We have had a varied day with some travelling, saying Good bye to ‘Alice Springs’, driving west to refresh our memories about the West MacDonnell Ranges and enjoying the warm weather. These Ranges are striking all over again with rugged red/brown rocks showing layer upon layer of sheer drops of rock and earth with a small amount of grasses which could be spinifex mixed with some small eucalypt ghost gums. Along the wide dry river beds there are River Red gums which are similar to those we have at home but are slightly different.. a different sub-species. They are delightful trees with white/grey/ brown trunks and wide spreading limbs.
Firstly we drove into Simpsons Gap which has a wide dry river bed but with quite a large pool of water in the Gap. The cliffs are rough, sheer, rocky and a deep red/brown colour. We made the short walk along the sandy river bed to the Gap to the large pool water.
Onward to Stanley Chasm.

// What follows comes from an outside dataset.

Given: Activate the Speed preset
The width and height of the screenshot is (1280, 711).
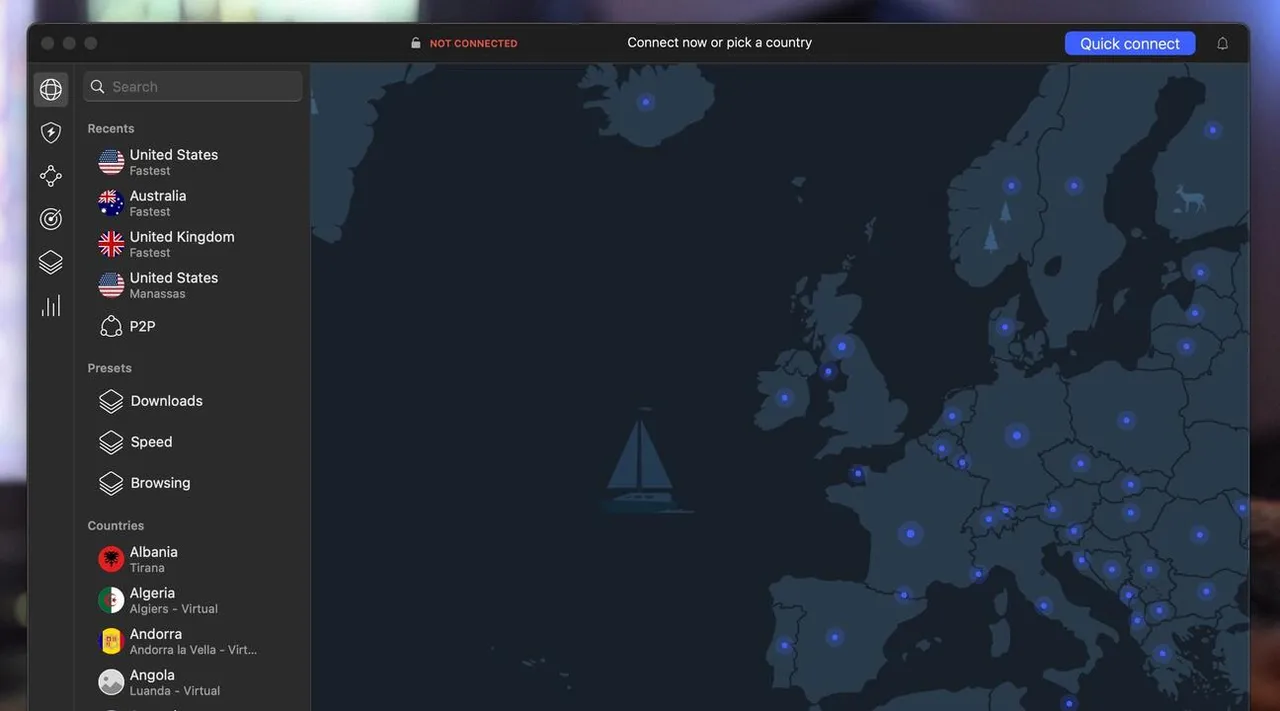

This Tourist spot has become quite commercialized. We could not find a park unless we walked for a kilometre. Many years ago we went into the Chasm itself to see the sun shine directly down for a few minutes around midday. We did not wait for this but saved the image in our memories. Interestingly, late last century, I purchased a beautiful dress and shawl, which had been hand dyed and made by Trudy Billingsley. The colour of the dress had been inspired by Stanley Chasm so, as you can imagine, it is a delightful brick orange colour similar to the rocks of the West MacDonnell Ranges. I really love this brick red orange colour.
|Water in Simpsons Gap|
From here we branched onto Namatjira Drive, guided by the map about the West MacDonnell National Park and assisted by Wiki Camps we left the main road, and followed the sign post to Hugh Gorge. We had not heard of this Gorge before. The road was very rough so we found a lovely flat camp on the banks of the Hugh River which of course was dry. After setting up camp, we ate our lunch then set off, without the van, to find Hugh Gorge and Birthday Waterhole. The road/track was wild, rocky and rough so eventually we turned back and slowly came back to our camp and enjoyed a relaxing few hours under the shade of a large Red Gum tree. There are no birds or animals here…presumably because there is no nearby water. The area is very dry and flowers are yet to bloom.